Task data
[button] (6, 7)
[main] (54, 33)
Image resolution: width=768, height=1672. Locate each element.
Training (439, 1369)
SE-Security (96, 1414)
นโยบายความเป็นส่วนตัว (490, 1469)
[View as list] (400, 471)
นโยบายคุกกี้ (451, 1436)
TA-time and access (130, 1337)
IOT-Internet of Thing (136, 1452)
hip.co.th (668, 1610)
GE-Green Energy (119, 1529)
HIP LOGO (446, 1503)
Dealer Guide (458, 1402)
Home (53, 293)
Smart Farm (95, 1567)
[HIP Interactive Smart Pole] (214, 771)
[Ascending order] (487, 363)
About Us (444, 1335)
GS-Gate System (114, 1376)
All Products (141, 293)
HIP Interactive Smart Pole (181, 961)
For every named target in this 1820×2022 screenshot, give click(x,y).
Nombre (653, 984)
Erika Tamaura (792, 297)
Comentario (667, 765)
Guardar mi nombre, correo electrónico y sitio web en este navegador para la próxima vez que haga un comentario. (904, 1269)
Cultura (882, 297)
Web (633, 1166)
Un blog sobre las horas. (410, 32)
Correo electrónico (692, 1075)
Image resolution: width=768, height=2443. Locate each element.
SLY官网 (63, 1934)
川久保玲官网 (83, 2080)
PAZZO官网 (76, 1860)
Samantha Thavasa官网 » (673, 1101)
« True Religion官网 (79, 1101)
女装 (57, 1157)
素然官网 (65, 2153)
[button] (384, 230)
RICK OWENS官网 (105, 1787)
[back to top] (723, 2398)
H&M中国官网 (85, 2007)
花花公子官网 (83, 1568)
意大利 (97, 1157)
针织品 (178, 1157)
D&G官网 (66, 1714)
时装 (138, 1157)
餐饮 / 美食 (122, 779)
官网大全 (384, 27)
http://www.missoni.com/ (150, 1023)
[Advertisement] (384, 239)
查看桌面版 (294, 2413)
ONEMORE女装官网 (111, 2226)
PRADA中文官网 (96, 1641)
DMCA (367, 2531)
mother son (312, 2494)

Work to be completed
Return each line above exactly.

Completed exercise
[button] (6, 7)
[main] (54, 33)
Image resolution: width=768, height=1672. Locate each element.
Training (439, 1369)
SE-Security (96, 1414)
นโยบายความเป็นส่วนตัว (490, 1469)
[View as list] (400, 471)
นโยบายคุกกี้ (451, 1436)
TA-time and access (130, 1337)
IOT-Internet of Thing (136, 1452)
hip.co.th (668, 1610)
GE-Green Energy (119, 1529)
HIP LOGO (446, 1503)
Dealer Guide (458, 1402)
Home (53, 293)
Smart Farm (95, 1567)
[HIP Interactive Smart Pole] (214, 771)
[Ascending order] (487, 363)
About Us (444, 1335)
GS-Gate System (114, 1376)
All Products (141, 293)
HIP Interactive Smart Pole (181, 961)
For every named target in this 1820×2022 screenshot, give click(x,y).
Nombre (653, 984)
Erika Tamaura (792, 297)
Comentario (667, 765)
Guardar mi nombre, correo electrónico y sitio web en este navegador para la próxima vez que haga un comentario. (904, 1269)
Cultura (882, 297)
Web (633, 1166)
Un blog sobre las horas. (410, 32)
Correo electrónico (692, 1075)
Image resolution: width=768, height=2443. Locate each element.
SLY官网 (63, 1934)
川久保玲官网 (83, 2080)
PAZZO官网 (76, 1860)
Samantha Thavasa官网 » (673, 1101)
« True Religion官网 (79, 1101)
女装 (57, 1157)
素然官网 (65, 2153)
[button] (384, 230)
RICK OWENS官网 (105, 1787)
[back to top] (723, 2398)
H&M中国官网 (85, 2007)
花花公子官网 (83, 1568)
意大利 (97, 1157)
针织品 (178, 1157)
D&G官网 (66, 1714)
时装 (138, 1157)
餐饮 / 美食 (122, 779)
官网大全 (384, 27)
http://www.missoni.com/ (150, 1023)
[Advertisement] (384, 239)
查看桌面版 (294, 2413)
ONEMORE女装官网 (111, 2226)
PRADA中文官网 (96, 1641)
DMCA (367, 2531)
mother son (312, 2494)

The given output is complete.